_EXERCISE AIM_:
Wherever the word "badge" turns up in a line of the entries, copy that line.

• • • • • • •

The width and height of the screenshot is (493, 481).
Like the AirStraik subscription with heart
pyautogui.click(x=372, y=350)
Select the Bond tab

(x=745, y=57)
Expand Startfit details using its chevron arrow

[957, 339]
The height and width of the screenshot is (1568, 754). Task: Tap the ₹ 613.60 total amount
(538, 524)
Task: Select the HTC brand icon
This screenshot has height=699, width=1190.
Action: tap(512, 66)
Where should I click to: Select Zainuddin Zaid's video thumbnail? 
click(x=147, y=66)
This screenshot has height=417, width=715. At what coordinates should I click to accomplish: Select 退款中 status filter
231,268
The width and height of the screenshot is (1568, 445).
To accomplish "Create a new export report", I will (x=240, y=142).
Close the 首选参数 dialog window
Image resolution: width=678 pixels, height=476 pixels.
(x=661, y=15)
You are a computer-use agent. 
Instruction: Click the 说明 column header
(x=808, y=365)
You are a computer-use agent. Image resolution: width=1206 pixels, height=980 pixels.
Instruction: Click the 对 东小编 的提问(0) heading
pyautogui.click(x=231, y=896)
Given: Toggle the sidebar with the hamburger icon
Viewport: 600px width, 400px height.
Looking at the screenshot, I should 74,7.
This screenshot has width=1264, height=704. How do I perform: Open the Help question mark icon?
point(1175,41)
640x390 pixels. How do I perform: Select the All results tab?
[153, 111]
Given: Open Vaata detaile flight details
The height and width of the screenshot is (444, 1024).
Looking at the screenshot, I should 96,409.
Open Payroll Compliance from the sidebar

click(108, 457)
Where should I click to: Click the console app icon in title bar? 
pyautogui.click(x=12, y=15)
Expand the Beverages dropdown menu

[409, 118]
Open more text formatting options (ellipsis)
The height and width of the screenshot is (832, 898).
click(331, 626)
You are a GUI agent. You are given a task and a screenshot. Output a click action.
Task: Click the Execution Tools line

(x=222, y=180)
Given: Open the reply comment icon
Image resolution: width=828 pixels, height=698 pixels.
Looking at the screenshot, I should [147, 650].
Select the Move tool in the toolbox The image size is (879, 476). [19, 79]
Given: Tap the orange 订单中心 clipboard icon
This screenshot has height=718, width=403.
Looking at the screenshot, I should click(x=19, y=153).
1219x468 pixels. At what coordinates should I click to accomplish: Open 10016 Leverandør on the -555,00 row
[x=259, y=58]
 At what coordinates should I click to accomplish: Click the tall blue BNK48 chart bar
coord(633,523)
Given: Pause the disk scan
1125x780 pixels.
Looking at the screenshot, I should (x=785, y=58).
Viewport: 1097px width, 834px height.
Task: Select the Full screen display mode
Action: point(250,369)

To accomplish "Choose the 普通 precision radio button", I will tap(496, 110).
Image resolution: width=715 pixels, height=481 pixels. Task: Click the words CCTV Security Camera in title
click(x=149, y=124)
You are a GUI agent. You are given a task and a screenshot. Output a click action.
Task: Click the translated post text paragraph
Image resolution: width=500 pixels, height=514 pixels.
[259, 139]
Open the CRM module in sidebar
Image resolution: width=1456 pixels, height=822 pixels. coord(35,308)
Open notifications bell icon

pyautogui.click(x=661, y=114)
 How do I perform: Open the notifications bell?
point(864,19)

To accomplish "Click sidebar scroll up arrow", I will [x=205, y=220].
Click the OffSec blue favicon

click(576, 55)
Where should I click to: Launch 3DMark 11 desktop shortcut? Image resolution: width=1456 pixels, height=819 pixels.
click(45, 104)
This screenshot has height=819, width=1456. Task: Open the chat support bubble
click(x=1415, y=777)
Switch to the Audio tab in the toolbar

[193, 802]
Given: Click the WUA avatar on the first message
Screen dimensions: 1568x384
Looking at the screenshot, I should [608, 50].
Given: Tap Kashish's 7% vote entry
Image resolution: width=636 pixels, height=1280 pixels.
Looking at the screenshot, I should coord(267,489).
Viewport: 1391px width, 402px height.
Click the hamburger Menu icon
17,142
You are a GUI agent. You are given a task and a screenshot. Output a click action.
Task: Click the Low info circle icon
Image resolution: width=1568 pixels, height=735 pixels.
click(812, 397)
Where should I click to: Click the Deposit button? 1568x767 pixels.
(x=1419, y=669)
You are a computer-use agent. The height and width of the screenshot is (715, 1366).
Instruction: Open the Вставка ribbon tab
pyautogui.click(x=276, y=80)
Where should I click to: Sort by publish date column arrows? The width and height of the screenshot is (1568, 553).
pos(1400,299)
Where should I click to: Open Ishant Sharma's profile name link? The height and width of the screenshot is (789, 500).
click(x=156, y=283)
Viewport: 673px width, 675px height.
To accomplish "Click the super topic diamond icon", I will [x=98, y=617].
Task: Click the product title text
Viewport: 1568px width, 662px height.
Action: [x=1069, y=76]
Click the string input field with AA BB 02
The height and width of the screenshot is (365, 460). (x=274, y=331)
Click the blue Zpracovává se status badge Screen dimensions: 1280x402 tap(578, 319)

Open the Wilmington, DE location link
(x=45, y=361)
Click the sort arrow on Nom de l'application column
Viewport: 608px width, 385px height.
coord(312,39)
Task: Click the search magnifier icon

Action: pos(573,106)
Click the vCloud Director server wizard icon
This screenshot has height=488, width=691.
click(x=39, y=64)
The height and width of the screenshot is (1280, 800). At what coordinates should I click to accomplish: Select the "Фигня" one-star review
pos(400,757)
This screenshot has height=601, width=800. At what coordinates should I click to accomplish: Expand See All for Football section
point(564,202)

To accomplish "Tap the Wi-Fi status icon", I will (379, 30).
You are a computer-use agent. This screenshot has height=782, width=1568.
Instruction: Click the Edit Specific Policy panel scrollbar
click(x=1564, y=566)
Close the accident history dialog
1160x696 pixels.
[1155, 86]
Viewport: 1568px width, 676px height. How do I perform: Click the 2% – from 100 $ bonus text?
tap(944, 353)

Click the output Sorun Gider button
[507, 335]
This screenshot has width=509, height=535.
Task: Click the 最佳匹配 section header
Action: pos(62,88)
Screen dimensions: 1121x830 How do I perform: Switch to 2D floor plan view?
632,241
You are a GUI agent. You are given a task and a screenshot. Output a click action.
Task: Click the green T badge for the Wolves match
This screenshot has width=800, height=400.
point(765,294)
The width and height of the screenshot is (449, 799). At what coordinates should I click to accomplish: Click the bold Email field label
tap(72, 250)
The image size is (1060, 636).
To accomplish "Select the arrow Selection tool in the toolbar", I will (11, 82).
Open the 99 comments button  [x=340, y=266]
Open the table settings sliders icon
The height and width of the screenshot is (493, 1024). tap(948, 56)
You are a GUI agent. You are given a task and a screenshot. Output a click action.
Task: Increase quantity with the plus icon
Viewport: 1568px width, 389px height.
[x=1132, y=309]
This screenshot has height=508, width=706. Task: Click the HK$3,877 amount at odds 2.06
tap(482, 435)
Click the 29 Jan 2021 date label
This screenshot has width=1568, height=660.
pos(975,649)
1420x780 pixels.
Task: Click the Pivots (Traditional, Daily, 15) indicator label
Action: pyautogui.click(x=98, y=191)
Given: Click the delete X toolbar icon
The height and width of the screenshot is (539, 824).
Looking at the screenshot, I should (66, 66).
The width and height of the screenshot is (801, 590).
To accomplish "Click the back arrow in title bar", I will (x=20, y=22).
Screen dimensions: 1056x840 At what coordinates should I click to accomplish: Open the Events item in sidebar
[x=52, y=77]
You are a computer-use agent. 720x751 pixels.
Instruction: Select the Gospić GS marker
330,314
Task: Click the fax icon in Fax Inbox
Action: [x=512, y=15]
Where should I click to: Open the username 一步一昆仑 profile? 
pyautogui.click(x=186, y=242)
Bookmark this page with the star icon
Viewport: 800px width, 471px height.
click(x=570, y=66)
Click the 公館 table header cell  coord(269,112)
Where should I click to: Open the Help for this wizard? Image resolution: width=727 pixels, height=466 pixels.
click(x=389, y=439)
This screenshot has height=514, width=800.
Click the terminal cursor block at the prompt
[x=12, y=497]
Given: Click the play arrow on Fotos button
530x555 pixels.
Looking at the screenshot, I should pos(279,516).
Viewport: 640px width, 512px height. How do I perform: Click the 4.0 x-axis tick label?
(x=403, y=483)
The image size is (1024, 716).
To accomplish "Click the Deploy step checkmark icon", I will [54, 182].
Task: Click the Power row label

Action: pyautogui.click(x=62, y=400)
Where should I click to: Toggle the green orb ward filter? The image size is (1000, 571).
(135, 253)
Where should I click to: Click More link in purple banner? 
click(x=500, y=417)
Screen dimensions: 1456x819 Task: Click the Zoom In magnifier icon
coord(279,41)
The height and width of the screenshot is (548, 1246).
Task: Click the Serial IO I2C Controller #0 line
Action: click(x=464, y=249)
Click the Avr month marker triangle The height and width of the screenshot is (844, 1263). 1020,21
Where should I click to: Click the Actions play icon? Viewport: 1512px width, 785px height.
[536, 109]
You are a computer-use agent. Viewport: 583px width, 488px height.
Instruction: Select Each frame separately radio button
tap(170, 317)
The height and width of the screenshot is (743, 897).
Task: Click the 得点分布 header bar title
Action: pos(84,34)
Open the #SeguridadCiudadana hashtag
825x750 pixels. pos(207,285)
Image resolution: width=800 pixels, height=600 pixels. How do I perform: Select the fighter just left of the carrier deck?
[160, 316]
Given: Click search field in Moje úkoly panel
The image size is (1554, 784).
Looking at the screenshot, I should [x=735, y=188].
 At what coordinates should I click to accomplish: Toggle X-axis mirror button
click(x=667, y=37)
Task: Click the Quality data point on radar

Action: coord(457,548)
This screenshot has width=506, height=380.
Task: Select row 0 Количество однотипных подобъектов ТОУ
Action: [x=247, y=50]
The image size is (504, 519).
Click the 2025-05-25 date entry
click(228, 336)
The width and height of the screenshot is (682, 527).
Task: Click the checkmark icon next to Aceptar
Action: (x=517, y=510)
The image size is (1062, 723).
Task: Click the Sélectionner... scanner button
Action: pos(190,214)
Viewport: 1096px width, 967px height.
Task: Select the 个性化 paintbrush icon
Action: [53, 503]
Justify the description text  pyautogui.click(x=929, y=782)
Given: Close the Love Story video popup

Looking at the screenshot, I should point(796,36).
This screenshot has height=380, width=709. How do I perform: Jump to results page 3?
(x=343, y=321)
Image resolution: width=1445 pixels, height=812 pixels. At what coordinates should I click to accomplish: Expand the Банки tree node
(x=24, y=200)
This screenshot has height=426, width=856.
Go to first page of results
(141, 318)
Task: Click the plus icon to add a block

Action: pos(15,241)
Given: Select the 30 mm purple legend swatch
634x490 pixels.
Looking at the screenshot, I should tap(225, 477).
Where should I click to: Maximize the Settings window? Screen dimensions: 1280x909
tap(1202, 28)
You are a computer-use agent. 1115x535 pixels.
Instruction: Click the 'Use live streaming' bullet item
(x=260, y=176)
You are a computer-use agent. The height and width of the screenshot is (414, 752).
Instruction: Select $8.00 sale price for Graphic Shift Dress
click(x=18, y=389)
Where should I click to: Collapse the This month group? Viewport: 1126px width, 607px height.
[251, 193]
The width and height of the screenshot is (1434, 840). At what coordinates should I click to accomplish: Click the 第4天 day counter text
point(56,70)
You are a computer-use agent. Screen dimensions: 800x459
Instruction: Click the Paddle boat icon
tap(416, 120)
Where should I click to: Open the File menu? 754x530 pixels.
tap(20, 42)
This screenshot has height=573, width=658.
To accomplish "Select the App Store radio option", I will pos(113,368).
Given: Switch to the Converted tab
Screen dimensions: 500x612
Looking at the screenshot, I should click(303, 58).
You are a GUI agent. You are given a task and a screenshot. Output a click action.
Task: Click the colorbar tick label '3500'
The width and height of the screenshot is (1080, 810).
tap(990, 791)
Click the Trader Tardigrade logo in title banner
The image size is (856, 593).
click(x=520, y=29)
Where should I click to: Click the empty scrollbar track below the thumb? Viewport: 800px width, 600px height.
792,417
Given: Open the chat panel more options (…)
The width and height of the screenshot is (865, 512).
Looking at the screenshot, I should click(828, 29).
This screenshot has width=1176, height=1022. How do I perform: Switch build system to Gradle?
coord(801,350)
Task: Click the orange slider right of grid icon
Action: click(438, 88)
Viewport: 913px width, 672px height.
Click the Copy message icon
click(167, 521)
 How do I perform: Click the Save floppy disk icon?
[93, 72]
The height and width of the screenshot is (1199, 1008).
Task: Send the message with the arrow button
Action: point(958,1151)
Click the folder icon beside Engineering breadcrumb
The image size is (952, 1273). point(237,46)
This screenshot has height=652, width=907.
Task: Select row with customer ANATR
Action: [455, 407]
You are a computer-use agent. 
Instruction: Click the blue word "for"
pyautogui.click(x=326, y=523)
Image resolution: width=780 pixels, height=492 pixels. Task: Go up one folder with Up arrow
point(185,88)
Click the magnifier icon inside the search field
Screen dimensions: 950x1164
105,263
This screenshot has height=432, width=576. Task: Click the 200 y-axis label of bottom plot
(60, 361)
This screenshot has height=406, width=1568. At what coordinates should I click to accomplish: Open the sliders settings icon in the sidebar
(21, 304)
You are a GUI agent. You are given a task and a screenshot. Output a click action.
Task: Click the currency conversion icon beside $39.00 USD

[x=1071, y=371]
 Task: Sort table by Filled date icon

• • • • • • •

_RESPONSE TO THE EXERCISE_:
Click the blue Zpracovává se status badge Screen dimensions: 1280x402 tap(578, 319)
Task: Click the green T badge for the Wolves match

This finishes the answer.